Written and directed by Elijah Bynum, Magazine Dreams follows socially awkward LA bodybuilder Killian Maddox (Jonathan Majors), who Bynum and cinematographer Adam Arkapaw introduce as a bodily specimen first and a personality second. We meet him on a stage surrounded by fellow muscle males, backed by classical music and bathed in golden mild. As he poses, a dreamy haze frames his spectacular physique in silhouette; the digital camera worships Maddox’s chiseled kind as if he had been a Greek god forged in marble.

This is how Maddox needs to be seen. Internally, nevertheless, he’s in fixed anguish, demonstrated by the way in which he can barely ask out Jessie (Haley Bennett), the shy girl who works at a grocery store with him, with out stammering and crumbling in on himself. When he lastly does, their first date shortly goes from hilariously awkward to intensely disagreeable, then verging on eerie. The extra Jessie tries to attach with Maddox the extra his anxieties flip his focus inward, shifting the dialog to his desires of gracing journal covers (therefore the title), similar to the jacked idols whose footage grace his bed room wall.
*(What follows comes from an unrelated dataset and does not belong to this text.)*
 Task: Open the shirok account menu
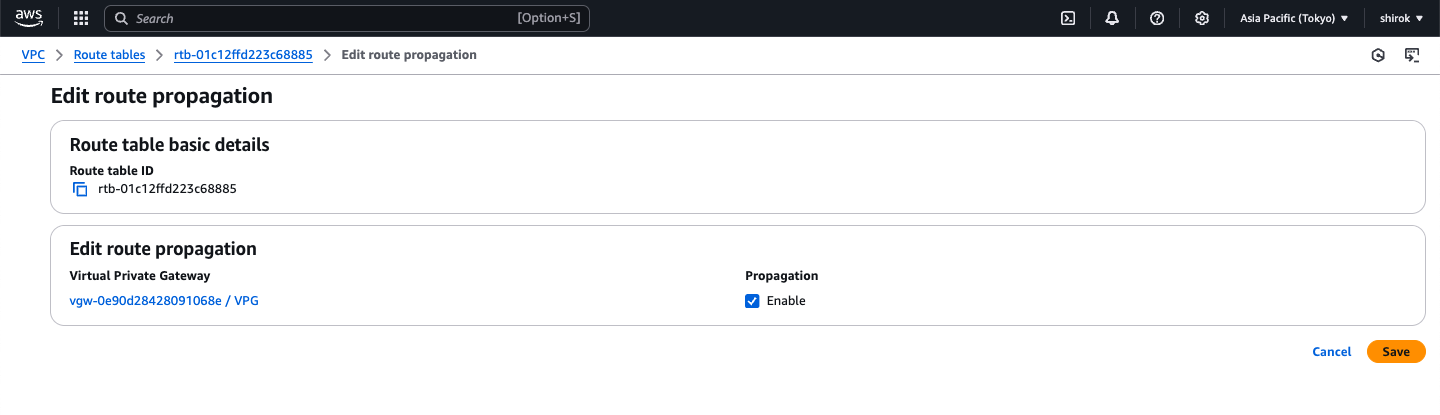click(1401, 18)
Majors’ efficiency turns every intrusive thought into shackles of deep self-loathing that Maddox can’t fairly shake off. These bubble to the floor as troubled, obsessive outbursts, which the actor wields with a terrifying unpredictability. (This makes it just a little harder for many who observe the information to not view Magazine Dreams via the lens of Majors’ conviction on prices of assault and harassment.)

There is, nevertheless, temporary respite to be discovered. The solely particular person Maddox appears snug round is his ailing grandfather, William (Harrison Page), a chilled presence and Maddox’s North Star in the case of determining easy methods to be man. Then once more, the expertise that almost all outlined William was the Vietnam War, so regardless of Page’s candy and inspiring demeanor, the knowledge that his character imparts winds up instilling a army strictness in his grandson’s strategy to consuming, figuring out, and different, extra clandestine elements of the bodybuilding way of life (i.e. steroid injections). He even refers to mundane duties as “leaping within the trenches and going through the enemy.”

It’s no shock, then, that when the world’s apathy and unkindness come down arduous on his shoulders, Maddox instantly responds with aggression. His inner violence is simply as discomforting as his outbursts, given how Bynum captures the main points of his routine: the pained smile he places on when he strains himself on stage, or the joyless manner he treats meals as mere gas for muscle development. Meanwhile, the way in which a thick, milky protein shake dribbles down his chin, coupled with these hunky posters on his wall, means that Maddox’s obsession with the male kind may go deeper than his skilled ambitions. But regardless of presenting quite a few homoerotic photos in shut proximity, Magazine Dreams pulls its punches with something associated to Maddox’s attraction to males, together with the head-scratching choice to depict key moments of advanced intimacy with a person whose physique he admires totally off-screen.

Magazine Dreams by no means goes full-tilt with its most visceral and disturbing potentialities.

It’s as if Magazine Dreams is afraid of committing to all its difficult, confrontational concepts about cycles of masculine violence, and would moderately trace at them as a substitute. After Maddox is pushed to (and even previous) his bodily and emotional limits, the query of how explosively he may reply looms massive within the foreground, however are by no means answered. The result’s a movie that doesn’t hassle getting its fingers soiled.